Tom Donovan wrote:
>
> A case can be made for not enabling OpenSSL compression on Windows.
> 
> If both parties to an SSL connection support compression, it is used for
> everything on the connection without regard to whether the content is
> compressible.
> 
> Already-compressed data; like .jpg, .gif, .png, .zip, .tgz, .jar, and
> any content filtered by mod_deflate are re-compressed.  This uses
> non-trivial CPU cycles for no (or slightly negative) benefit.
> 
> Testing with some current browsers (FireFox 2.0.0.7, IE 6.0.2800.1106,
> IE 7.0.6000.16512, Opera 9.23) shows that none support TLS compression,
> even though they all have gzip capability - so there is not currently
> any issue with browser requests.

Agreed, I think we need to get a handle on this within mod_ssl itself.

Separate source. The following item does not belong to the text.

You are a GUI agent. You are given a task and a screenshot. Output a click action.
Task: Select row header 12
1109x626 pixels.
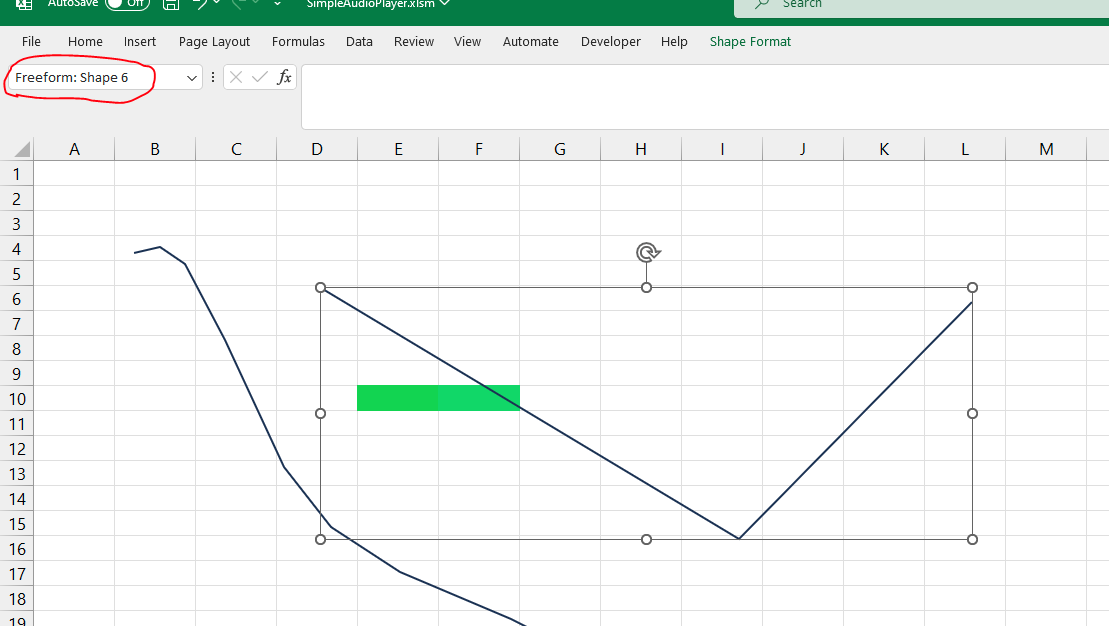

> The problem is when Apache is configured to proxy via https to another
> Apache server.  If both servers have OpenSSL compression enabled,
> everything will be compressed (or re-compressed).  If both OpenSSL
> libraries support compression, there is no apparent way to override this
> behavior.  Previously, deleting zlib1.dll would accomplish this - but
> now deleting zlib1.dll will disable mod_deflate as well.

Not on win32, all the binaries I've created are --enable-zlib, never
--enable-zlib-dynamic.  On 0.9.7 this was all irrelevant of course.

> Since mod_deflate can be tailored to compress appropriate content per
> request, the need to have compression at the connection level seems to
> be an unusual one.  Perhaps those few folks who do want this could
> rebuild OpenSSL with compression enabled rather than shipping OpenSSL
> with it enabled.

Keep in mind w.r.t. the win32 distribution, we need it enabled to
support compression of ajp streams, ftp data streams etc.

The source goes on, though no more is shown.